During this year's event a large banner in Fagen's honor will grace the site where his red-and-white Mullet Shack would have stood, and festival volunteers will don tie-dyed T-shirts, mimicking Simpson's favorite mode of dress.

"He loved people, he loved being involved and he felt strongly about the chamber," said Simpson's wife, Phyllis Gannon.

Melanie Rimes, the chamber's executive director, described the two as "very special people" who will be greatly missed.

"But, they would be "furious," she added, if the festival didn't move forward as planned.

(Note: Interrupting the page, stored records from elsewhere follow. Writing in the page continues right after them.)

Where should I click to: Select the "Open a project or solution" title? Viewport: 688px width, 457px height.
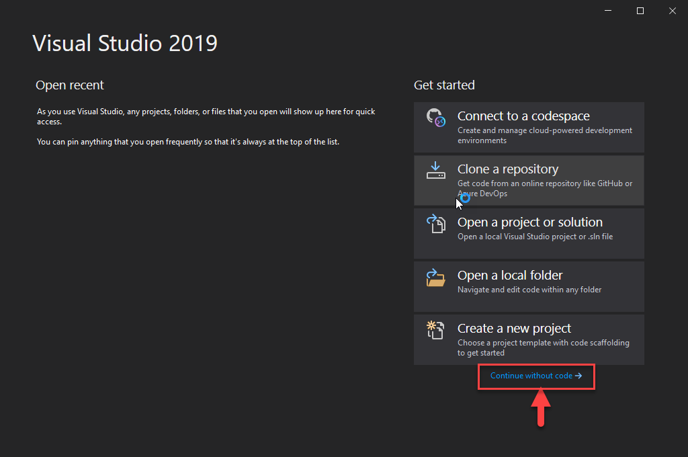coord(529,222)
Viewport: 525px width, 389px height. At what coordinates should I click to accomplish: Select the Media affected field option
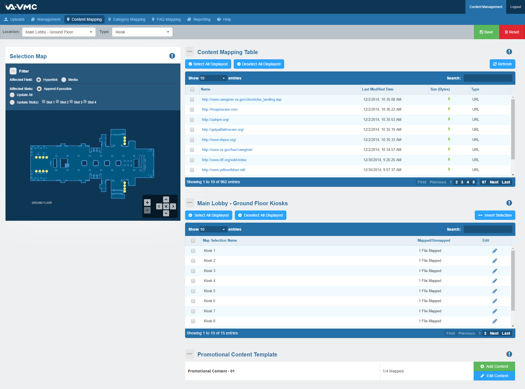click(64, 80)
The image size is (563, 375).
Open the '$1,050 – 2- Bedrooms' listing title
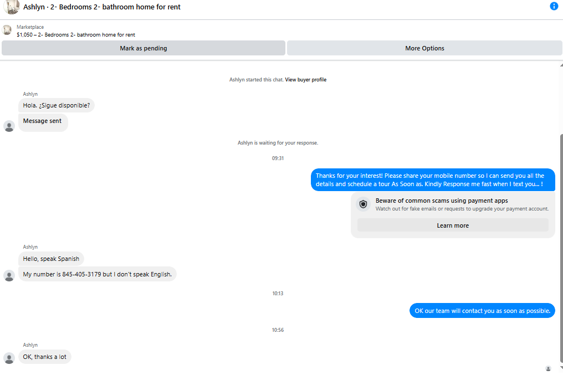pyautogui.click(x=76, y=35)
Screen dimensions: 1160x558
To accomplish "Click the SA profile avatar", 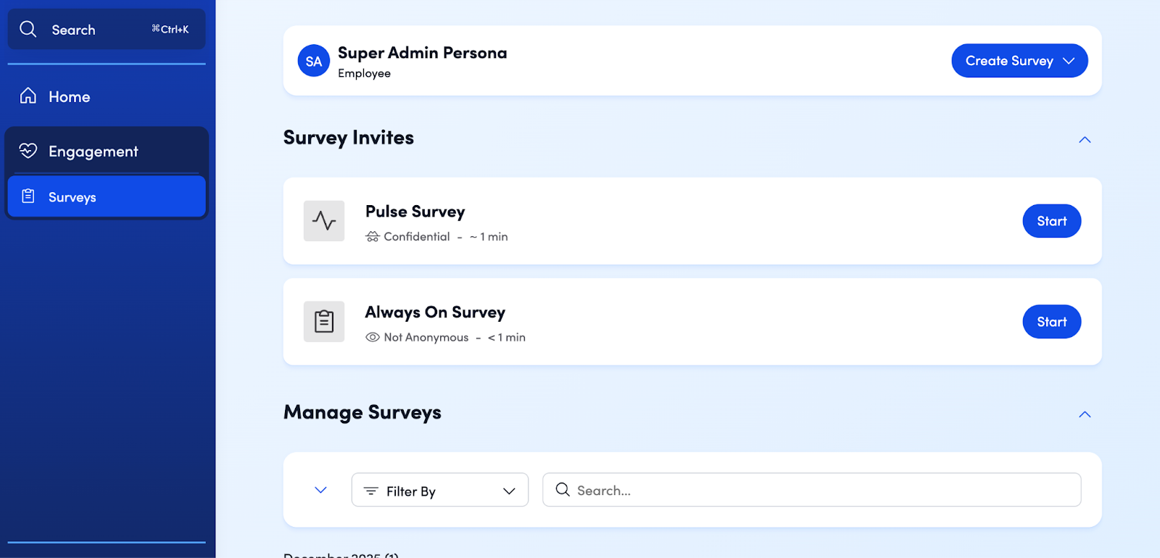I will pos(314,61).
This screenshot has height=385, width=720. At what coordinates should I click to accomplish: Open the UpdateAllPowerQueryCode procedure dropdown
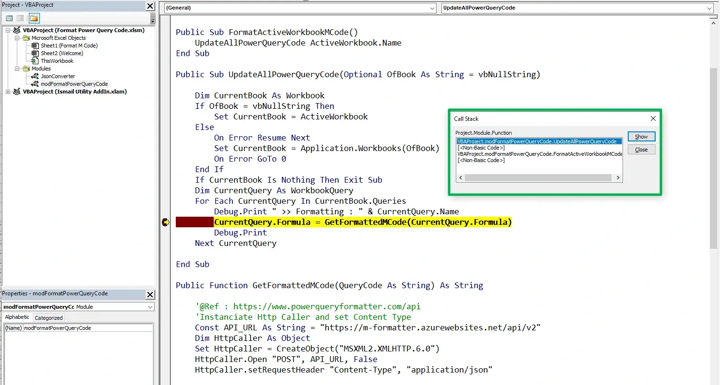[710, 8]
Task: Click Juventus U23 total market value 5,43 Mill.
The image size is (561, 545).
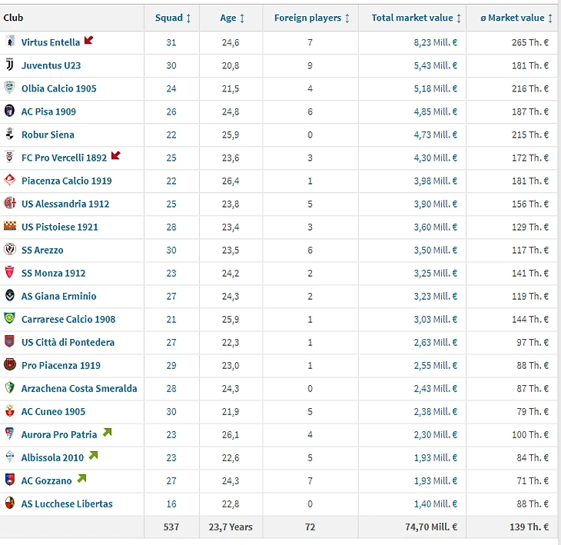Action: click(x=435, y=65)
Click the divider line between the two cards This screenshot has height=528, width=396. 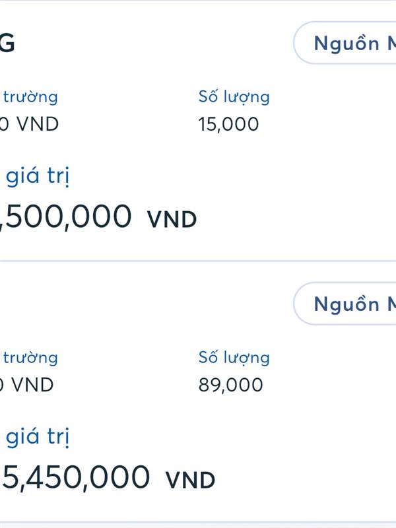198,261
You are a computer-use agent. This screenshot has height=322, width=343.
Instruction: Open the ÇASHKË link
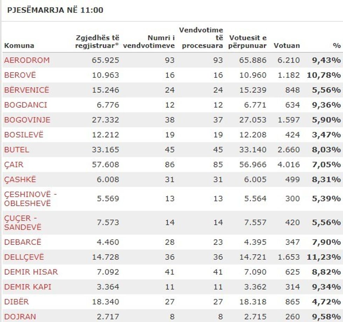20,180
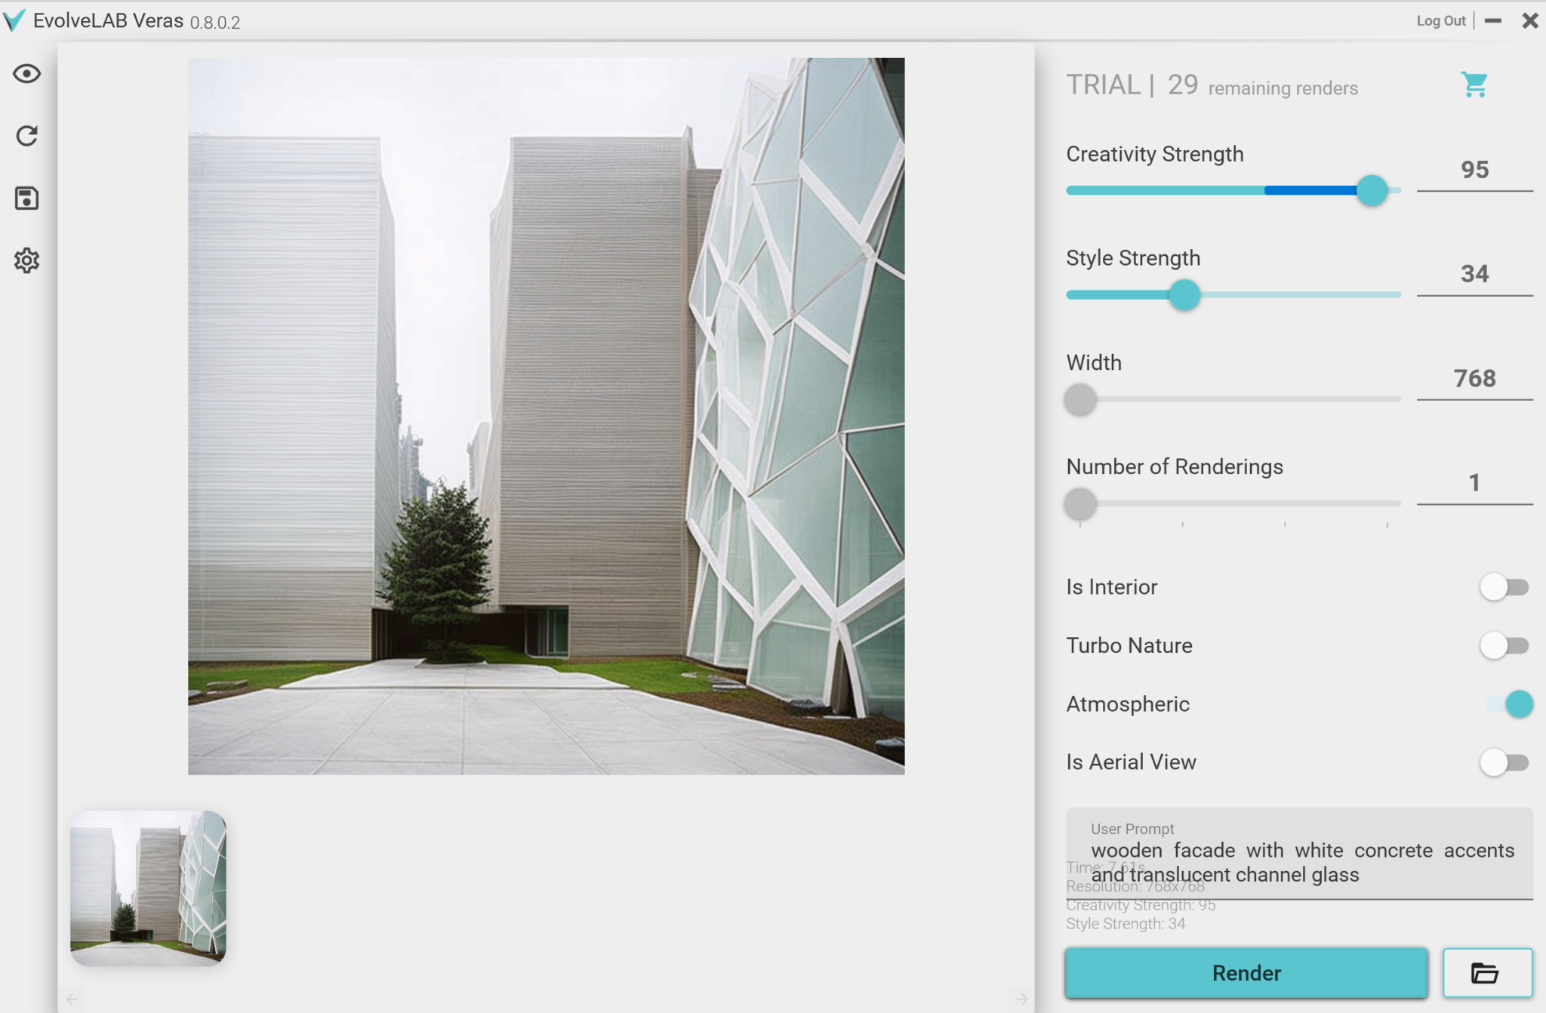1546x1013 pixels.
Task: Open the shopping cart to buy renders
Action: (1474, 85)

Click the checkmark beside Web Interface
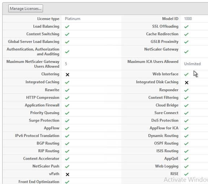186,74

More than 100 vendors touting seafood specialties, barbecue, salty snacks, sweet treats, art, crafts, businesses and organizations of all kinds will participate in this year's event. It got its start in 1988 as a small expo on the waterfront with a couple of seafood vendors and a few boats and last year attracted more than 25,000 attendees.

The kids' area featuring bounce houses, pony rides, reverse bungee jumping, a rock wall, hamster ball, mechanical shark, a petting zoo and more is also a main attraction, according to the longtime kids' area chairman Carrie Elwell, owner of Kids R Kids childcare center, with two locations in the South Shore area.

In addition, attendees can participate in arts and crafts projects, take in a boat show, and enjoy live musical entertainment throughout the festival, purposely fashioned to appeal to people of all ages.

Among this year's lineup is Kozmic Pearl, a classic rock and R&B band that will perform on the main stage from 3:30 to 5 p.m. on Saturday. And the Soul Circus Cowboys, one of the area's best country-rock bands, will close out the evening on Saturday.

There also will be three beer and wine stations positioned at key sites on the grounds, organized and overseen by chamber board member Jay Fredricks.

All the alcoholic beverages are provided by Pepin Distributing in Tampa, a company Fredricks contends does a great job.

He also gives kudos to the Krewe of South Shore Marauders, whose members pour and serve the drinks and use the tips they receive to support local charities.

Chamber president Deb Adams encourages people from throughout the greater South Shore community and beyond to attend the festival, alluding to all its offerings of food and fun amid a beachfront setting from which the Tampa and St. Petersburg skylines can be seen.

"It's almost a year-round effort to pull it all together and it's an event that nobody in this area wants to miss," Rimes said.

She expressed her thanks of to the myriad volunteers — including her husband, her daughters, her parents, students from the area's schools, and the many others – who for years have played a key role toward its success.